Note: x-axis indicates stacked (not aggregate) rates.

http://dx.doi.org/10.1371/journal.pone.0106197.g001

In children 5–14 years, the MMR remained relatively stable over the study period at 0.5 per 1,000 PY, with rates in 2010 mirroring rates in 2003. In this age group, annual rates by age in years fluctuated with no significant trends observed. In persons ≥15 years, the MMR decreased from 1.5 to 0.4 per 1,000 PY for a mean reduction of 20% annually (p<0.0001). When divided into only two age categories, the MMR for persons ≥5 years decreased from 1.1 to 0.4 per 1,000 PY for a mean reduction of 17% annually (p<0.0001).

From 2003 to 2010, the proportion of all malaria deaths by age group decreased in children <5 years from 70% to 61%, increased in children 5–14 years from 4% to 14%, and decreased slightly in persons ≥15 years from 26% to 24% (Figure 2).
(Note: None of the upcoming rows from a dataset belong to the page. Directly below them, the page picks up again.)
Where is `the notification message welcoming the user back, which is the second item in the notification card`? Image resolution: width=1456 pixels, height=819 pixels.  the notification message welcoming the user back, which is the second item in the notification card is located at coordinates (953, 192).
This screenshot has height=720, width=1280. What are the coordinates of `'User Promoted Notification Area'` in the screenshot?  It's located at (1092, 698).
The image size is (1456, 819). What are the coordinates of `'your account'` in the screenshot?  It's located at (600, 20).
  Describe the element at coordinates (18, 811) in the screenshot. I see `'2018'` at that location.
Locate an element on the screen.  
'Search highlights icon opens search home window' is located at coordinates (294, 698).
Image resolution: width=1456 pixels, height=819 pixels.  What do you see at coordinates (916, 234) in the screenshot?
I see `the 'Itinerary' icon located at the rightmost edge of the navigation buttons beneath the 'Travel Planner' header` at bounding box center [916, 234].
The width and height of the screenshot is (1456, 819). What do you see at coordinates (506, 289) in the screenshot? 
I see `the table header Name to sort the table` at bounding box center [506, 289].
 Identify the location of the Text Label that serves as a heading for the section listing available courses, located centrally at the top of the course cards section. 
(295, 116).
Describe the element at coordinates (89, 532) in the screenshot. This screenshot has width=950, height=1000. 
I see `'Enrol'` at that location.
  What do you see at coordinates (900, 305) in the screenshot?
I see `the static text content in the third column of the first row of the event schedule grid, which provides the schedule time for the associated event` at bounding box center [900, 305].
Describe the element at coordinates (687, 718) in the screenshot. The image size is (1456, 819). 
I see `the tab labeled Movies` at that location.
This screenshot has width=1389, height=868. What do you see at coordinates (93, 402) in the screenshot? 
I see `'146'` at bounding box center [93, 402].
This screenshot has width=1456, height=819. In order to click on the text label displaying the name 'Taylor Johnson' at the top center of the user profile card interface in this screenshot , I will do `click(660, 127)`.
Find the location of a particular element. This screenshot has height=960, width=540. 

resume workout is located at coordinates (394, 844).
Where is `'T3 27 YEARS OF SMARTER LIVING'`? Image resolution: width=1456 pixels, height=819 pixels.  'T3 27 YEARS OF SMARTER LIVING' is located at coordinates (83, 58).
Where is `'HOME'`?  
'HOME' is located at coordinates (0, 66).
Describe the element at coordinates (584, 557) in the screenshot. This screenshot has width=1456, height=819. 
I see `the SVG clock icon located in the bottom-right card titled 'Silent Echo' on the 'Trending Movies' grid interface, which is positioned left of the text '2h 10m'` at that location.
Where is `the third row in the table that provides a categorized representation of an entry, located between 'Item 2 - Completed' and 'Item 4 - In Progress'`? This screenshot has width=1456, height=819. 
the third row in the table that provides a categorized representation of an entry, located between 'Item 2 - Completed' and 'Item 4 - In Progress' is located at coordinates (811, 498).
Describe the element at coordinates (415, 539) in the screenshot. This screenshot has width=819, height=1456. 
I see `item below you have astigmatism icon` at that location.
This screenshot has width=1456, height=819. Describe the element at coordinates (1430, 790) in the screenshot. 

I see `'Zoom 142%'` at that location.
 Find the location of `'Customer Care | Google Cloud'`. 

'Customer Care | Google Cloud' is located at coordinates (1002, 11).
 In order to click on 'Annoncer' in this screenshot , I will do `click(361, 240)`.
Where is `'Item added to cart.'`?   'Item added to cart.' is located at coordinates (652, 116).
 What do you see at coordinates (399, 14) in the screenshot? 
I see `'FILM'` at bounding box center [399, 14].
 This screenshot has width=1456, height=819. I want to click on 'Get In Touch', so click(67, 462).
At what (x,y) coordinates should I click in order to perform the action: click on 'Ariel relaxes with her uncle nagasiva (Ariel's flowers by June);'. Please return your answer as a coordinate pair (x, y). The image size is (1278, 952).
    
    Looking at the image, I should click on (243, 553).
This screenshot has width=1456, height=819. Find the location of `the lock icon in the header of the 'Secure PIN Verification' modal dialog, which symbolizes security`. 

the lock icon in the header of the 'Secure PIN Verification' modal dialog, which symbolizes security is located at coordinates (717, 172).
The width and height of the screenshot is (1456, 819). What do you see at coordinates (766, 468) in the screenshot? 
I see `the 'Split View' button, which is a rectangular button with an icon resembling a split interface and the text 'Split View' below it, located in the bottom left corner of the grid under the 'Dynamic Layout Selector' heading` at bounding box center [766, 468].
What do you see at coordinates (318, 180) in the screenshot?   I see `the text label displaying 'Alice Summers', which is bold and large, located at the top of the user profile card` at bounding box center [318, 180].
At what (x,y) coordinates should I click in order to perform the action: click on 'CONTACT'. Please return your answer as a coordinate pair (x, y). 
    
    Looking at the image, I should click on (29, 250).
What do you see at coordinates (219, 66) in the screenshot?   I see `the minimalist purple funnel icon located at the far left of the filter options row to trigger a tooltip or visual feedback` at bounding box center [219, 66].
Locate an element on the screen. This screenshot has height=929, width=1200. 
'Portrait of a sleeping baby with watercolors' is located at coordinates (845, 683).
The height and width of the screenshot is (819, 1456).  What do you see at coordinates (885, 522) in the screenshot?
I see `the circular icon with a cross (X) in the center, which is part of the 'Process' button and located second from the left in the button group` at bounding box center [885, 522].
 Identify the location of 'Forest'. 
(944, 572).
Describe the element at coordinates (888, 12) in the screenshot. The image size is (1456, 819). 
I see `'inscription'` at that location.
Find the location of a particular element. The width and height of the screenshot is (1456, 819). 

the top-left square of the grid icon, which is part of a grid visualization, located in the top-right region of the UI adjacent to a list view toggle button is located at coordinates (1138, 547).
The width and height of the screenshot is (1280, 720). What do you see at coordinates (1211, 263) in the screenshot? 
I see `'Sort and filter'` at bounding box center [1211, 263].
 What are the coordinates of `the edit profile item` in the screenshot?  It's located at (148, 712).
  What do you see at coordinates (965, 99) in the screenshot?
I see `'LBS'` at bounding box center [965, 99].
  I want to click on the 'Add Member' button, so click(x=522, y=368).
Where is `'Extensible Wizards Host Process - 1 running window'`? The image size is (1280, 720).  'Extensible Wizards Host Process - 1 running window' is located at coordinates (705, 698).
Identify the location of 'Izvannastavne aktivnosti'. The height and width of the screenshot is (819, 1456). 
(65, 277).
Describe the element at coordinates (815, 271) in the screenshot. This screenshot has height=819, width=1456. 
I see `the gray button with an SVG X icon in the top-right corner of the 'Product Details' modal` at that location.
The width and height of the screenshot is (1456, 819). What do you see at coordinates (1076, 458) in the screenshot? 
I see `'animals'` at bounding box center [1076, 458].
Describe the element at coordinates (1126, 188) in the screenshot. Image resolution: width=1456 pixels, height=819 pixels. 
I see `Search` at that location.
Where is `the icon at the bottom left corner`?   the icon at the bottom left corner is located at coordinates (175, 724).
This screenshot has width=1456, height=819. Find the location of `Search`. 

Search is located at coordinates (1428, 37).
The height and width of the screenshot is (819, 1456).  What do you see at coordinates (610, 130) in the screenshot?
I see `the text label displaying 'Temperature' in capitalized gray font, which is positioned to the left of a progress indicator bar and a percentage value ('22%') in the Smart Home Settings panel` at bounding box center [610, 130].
When divided into two age categories, the proportion of all malaria deaths in persons ≥5 years increased from 30% in 2003 to 39% in 2010. From 2003 to 2010, the proportion of malaria deaths among all deaths decreased in children <5 years from 29% to 16%, increased in children 5–14 years from 16% to 21%, and decreased in individuals ≥15 years from 6% to 3% (Figure 3). When divided into two age categories, the proportion of malaria deaths in persons ≥5 years decreased from 9% to 5%.

thumbnail
Figure 3. Malaria mortality as a proportion of all-cause mortality by age group.

http://dx.doi.org/10.1371/journal.pone.0106197.g003

Discussion

Data from the KEMRI/CDC HDSS demonstrate the substantial progress made since 2003 in reducing malaria mortality in western Kenya. The 2004 peak of malaria mortality in western Kenya coincides with the global malaria mortality trends described in the 2011 World Malaria Report and Murray and colleagues' estimates for sub-Saharan Africa [3], [5]. The accelerating trend of declining malaria mortality among children <5 years since 2003 is also consistent with the declining trend in all-cause mortality among children <5 years in sub-Saharan Africa since 2000 [15]. The MMRs in young children and persons ≥15 years have decreased dramatically from 2003 to 2010.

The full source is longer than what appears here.